## Begin Exercise inputs

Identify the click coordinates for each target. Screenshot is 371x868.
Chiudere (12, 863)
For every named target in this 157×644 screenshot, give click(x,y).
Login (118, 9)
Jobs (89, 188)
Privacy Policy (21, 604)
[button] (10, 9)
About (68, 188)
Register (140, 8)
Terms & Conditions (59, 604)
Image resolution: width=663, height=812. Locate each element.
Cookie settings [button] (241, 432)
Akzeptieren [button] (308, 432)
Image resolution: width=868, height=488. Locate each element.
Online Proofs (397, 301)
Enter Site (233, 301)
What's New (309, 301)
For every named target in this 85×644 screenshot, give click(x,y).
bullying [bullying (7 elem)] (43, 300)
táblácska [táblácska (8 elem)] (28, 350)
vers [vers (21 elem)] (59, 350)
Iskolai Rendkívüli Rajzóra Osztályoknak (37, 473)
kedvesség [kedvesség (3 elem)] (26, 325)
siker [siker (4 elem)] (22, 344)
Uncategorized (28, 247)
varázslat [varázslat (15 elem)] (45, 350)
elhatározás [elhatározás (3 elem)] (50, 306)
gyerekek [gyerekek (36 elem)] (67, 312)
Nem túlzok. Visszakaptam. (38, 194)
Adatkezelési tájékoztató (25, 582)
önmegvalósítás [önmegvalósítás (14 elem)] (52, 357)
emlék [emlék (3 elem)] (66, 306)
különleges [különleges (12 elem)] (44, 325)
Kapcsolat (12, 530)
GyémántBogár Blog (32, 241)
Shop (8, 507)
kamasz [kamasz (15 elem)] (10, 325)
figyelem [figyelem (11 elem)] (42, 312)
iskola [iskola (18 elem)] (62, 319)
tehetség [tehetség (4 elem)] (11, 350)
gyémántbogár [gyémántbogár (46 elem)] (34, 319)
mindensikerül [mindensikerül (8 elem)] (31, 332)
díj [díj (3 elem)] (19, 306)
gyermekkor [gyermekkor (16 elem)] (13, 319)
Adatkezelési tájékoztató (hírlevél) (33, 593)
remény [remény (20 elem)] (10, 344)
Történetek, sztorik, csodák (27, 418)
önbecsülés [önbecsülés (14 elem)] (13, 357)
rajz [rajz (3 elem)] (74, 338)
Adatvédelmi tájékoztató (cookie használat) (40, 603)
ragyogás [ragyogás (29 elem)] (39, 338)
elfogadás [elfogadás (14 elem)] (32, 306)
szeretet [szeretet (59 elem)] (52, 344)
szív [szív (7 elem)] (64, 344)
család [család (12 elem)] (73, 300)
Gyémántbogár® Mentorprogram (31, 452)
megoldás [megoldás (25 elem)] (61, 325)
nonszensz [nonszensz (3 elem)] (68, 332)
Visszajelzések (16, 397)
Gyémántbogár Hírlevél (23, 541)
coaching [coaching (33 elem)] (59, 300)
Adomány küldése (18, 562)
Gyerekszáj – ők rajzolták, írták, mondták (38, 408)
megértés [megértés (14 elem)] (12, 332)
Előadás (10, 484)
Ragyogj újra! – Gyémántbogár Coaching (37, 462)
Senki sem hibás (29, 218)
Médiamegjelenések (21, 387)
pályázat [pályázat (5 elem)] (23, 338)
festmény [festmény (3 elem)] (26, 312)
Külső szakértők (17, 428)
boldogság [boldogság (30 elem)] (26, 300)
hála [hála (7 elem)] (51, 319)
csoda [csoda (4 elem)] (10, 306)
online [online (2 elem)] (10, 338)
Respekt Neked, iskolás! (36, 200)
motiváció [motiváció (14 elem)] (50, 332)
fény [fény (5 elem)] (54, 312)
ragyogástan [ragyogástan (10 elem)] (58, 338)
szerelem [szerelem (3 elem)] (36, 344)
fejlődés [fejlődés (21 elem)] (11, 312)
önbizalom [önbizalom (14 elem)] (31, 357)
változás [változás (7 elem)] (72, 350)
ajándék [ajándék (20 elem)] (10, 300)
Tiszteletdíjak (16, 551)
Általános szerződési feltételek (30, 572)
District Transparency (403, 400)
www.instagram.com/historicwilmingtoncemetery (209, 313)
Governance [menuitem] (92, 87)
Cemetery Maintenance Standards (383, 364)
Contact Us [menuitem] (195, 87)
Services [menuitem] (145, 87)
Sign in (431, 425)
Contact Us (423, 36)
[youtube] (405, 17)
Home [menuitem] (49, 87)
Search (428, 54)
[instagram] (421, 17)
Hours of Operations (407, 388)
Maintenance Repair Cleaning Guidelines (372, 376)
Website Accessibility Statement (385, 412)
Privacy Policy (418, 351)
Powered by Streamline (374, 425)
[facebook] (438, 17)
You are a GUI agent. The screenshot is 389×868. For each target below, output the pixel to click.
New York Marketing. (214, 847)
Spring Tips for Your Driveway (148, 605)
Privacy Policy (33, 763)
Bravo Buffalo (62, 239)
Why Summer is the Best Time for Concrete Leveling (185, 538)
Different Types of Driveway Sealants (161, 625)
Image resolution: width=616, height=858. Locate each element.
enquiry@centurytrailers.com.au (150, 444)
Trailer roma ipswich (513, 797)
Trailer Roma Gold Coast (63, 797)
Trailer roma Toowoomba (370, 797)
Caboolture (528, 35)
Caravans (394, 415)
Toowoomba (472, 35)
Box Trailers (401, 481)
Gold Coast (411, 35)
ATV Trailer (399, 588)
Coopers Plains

## End Exercise inputs

Change every "Toowoomba" to "Brisbane" in the stretch of the listing from the line containing "önbizalom [önbizalom (14 elem)] (31, 357)" through the end of the listing. Give back only those lines, with nothing else altered.

önbizalom [önbizalom (14 elem)] (31, 357)
változás [változás (7 elem)] (72, 350)
ajándék [ajándék (20 elem)] (10, 300)
Tiszteletdíjak (16, 551)
Általános szerződési feltételek (30, 572)
District Transparency (403, 400)
www.instagram.com/historicwilmingtoncemetery (209, 313)
Governance [menuitem] (92, 87)
Cemetery Maintenance Standards (383, 364)
Contact Us [menuitem] (195, 87)
Services [menuitem] (145, 87)
Sign in (431, 425)
Contact Us (423, 36)
[youtube] (405, 17)
Home [menuitem] (49, 87)
Search (428, 54)
[instagram] (421, 17)
Hours of Operations (407, 388)
Maintenance Repair Cleaning Guidelines (372, 376)
Website Accessibility Statement (385, 412)
Privacy Policy (418, 351)
Powered by Streamline (374, 425)
[facebook] (438, 17)
You are a GUI agent. The screenshot is 389×868. For each target below, output the pixel to click.
New York Marketing. (214, 847)
Spring Tips for Your Driveway (148, 605)
Privacy Policy (33, 763)
Bravo Buffalo (62, 239)
Why Summer is the Best Time for Concrete Leveling (185, 538)
Different Types of Driveway Sealants (161, 625)
Image resolution: width=616, height=858. Locate each element.
enquiry@centurytrailers.com.au (150, 444)
Trailer roma ipswich (513, 797)
Trailer Roma Gold Coast (63, 797)
Trailer roma Brisbane (370, 797)
Caboolture (528, 35)
Caravans (394, 415)
Brisbane (472, 35)
Box Trailers (401, 481)
Gold Coast (411, 35)
ATV Trailer (399, 588)
Coopers Plains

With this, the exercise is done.